Nel Girone C siamo al primo "match point" per il Benevento. Il vantaggio sul Catania è enorme: sente la pressione o arriverà con tranquillità?
"Il Benevento può permettersi persino un passo falso senza problemi, anche se non credo accadrà perché sono in un momento di grande serenità. Inoltre, dietro di loro non stanno viaggiando meglio. Il Benevento ha una gara difficile, ma il Catania va a Latina che è un campo ostico. Per me il Benevento ha già vinto il campionato: se non sarà in questo turno, sarà nel prossimo."
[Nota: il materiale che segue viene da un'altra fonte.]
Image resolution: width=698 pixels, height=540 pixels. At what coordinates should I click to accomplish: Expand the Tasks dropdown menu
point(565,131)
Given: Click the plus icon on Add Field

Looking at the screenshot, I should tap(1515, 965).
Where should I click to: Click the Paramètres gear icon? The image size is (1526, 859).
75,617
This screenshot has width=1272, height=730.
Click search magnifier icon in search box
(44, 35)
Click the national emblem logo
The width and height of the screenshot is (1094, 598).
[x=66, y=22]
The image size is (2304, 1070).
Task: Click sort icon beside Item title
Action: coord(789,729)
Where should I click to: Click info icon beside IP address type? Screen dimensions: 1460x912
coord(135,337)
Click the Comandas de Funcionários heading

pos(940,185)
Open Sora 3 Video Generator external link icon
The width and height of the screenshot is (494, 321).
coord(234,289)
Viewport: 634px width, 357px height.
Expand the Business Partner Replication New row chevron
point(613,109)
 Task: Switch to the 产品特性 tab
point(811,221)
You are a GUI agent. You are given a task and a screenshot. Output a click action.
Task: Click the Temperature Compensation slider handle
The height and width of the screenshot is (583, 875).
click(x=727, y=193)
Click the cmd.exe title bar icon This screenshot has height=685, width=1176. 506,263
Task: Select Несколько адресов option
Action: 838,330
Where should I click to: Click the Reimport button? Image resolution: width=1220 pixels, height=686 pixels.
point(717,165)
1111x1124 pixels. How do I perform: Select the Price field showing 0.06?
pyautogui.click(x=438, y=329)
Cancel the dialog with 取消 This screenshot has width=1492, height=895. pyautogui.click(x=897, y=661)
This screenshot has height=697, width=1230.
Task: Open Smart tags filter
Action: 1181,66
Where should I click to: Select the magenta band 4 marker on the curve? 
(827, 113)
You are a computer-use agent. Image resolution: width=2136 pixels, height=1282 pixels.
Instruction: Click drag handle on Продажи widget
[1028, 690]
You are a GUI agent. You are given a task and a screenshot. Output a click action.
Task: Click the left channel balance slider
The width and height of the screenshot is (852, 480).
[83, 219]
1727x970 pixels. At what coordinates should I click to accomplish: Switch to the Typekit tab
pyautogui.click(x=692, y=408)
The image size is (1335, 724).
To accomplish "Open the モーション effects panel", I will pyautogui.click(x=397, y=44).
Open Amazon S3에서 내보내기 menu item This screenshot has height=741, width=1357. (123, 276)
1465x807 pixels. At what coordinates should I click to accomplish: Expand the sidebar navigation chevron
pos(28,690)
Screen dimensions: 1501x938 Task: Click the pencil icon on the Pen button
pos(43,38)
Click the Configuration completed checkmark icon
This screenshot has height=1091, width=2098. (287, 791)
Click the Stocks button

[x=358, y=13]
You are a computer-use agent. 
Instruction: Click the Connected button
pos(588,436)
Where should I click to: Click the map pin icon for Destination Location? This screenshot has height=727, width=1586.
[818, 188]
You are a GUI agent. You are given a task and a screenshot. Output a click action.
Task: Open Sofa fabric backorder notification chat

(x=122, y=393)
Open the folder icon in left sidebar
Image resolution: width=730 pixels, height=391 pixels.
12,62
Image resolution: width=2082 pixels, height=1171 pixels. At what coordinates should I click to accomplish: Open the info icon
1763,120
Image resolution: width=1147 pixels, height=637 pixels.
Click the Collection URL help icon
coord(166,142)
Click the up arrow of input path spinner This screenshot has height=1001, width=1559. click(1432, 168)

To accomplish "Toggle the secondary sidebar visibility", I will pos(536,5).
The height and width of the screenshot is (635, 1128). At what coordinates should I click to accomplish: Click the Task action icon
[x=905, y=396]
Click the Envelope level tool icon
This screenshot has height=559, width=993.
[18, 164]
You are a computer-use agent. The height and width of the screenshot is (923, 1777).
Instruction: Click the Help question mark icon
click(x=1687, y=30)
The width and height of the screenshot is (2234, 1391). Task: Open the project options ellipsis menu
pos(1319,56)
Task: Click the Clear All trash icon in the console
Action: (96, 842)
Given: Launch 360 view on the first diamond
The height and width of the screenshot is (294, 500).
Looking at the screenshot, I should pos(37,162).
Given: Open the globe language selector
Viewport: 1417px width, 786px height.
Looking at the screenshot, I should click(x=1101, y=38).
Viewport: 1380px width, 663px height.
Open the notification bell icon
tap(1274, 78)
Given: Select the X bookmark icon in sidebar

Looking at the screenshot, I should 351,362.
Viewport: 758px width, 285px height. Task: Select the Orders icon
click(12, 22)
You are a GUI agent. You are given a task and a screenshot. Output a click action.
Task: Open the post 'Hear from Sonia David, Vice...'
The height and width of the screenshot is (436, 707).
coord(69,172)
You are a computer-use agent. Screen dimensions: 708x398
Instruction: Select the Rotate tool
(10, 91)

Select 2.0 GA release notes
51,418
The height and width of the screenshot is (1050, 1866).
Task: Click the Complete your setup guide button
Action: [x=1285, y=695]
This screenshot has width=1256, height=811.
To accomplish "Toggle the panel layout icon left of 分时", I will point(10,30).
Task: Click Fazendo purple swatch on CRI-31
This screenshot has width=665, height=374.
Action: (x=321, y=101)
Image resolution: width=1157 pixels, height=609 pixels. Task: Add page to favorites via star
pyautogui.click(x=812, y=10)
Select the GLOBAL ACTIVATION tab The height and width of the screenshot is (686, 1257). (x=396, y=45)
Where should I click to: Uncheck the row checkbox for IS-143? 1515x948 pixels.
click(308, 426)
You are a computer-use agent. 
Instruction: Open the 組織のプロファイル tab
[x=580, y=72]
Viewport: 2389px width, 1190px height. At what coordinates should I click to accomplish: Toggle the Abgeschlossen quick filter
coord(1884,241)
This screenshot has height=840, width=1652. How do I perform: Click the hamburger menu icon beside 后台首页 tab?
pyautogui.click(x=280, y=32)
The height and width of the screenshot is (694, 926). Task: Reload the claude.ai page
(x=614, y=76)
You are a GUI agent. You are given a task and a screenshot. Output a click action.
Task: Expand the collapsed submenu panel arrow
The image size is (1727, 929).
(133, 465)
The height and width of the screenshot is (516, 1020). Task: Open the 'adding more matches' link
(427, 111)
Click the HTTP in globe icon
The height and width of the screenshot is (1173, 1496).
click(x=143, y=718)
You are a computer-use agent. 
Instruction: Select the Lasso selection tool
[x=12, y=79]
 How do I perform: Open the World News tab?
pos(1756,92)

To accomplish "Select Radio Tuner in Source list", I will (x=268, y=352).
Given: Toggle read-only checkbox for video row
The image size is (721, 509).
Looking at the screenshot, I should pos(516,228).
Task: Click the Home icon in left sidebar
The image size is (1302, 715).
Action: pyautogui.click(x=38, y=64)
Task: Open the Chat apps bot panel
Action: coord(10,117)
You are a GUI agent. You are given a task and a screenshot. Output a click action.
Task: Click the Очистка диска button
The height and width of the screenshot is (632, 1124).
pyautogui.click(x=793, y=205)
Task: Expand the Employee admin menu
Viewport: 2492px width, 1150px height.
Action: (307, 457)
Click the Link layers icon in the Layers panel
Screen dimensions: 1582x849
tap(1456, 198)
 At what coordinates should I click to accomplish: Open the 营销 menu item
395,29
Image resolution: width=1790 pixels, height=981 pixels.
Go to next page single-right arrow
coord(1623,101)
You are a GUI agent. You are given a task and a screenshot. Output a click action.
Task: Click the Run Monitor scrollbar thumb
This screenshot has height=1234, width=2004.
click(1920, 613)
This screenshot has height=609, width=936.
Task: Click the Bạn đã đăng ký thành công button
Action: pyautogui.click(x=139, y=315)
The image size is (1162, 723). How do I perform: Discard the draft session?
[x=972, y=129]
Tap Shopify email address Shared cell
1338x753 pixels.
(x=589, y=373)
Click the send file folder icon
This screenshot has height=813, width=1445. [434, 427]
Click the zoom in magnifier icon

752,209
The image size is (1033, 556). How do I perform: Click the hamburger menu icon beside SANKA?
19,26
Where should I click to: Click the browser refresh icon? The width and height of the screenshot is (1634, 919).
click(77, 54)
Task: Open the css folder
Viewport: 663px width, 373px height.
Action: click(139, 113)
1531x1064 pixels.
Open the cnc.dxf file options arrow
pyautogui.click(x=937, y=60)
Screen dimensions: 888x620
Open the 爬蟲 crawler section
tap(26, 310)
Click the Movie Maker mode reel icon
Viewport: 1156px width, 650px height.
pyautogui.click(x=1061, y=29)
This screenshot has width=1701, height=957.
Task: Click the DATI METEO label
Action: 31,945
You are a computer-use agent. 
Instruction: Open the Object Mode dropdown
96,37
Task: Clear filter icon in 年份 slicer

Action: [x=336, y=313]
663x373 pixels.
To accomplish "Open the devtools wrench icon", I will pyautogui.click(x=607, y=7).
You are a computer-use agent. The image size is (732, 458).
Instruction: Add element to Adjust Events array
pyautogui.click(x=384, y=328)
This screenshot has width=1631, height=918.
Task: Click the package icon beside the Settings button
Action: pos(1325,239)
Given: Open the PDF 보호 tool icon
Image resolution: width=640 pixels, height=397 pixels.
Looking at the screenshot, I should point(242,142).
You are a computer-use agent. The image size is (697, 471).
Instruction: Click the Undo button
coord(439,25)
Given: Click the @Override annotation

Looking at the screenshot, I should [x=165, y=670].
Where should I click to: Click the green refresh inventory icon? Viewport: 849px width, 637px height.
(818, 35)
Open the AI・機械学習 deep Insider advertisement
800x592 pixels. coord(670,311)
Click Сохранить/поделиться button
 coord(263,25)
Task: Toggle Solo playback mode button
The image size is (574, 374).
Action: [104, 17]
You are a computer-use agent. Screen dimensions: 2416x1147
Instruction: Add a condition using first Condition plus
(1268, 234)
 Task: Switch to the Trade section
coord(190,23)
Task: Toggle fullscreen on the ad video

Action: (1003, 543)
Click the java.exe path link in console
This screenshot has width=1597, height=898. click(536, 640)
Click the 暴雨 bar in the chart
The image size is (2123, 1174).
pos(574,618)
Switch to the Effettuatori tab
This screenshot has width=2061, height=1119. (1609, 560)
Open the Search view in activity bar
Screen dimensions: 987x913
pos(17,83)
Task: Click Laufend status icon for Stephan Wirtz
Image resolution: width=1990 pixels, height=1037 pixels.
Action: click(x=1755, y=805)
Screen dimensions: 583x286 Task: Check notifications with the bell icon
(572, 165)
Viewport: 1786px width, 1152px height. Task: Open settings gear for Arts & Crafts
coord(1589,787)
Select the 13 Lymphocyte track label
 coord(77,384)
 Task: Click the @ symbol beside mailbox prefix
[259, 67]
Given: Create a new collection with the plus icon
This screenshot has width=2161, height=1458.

Infine, lo scossone in coda: nuova penalità per il Siracusa e il Foggia che prova a rialzarsi dopo un periodo complicatissimo. Chi vede favorito per evitare il baratro?
"La classifica dice Siracusa 22 e Foggia 23, ma io vedo favorito e molto più motivato proprio il Siracusa. Il fattore psicologico è fondamentale. Domenica c'è Foggia-Trapani e per il Foggia è l'ultima spiaggia, hanno un solo risultato. Il Siracusa invece sta avendo una continuità e un trend molto positivo. Non credo ci sarà il problema del distacco degli 8 punti tra penultima e ultima perché le squadre in coda stanno facendo risultati."

Nonostante le penalizzazioni pesantissime (11 punti totali), il Siracusa reagisce sempre sul campo. Sintomo di un gruppo solido?
"Assolutamente. Da fuori si percepisce uno spogliatoio e un gruppo che vuole centrare l'obiettivo nonostante le difficoltà extra-campo. Ho visto il Siracusa ultimamente: è una squadra brillante, risponde colpo su colpo, ha velocità nelle ripartenze. Senza quegli 11 punti sarebbero quasi fuori dalla zona playout, il che per una neopromossa è tantissimo. Se il Trapani dovesse perdere col Foggia, subirebbe un colpo psicologico durissimo, mentre il Siracusa ha tutte le carte in regola per entrare nella storia della Lega Pro salvandosi nonostante tutto."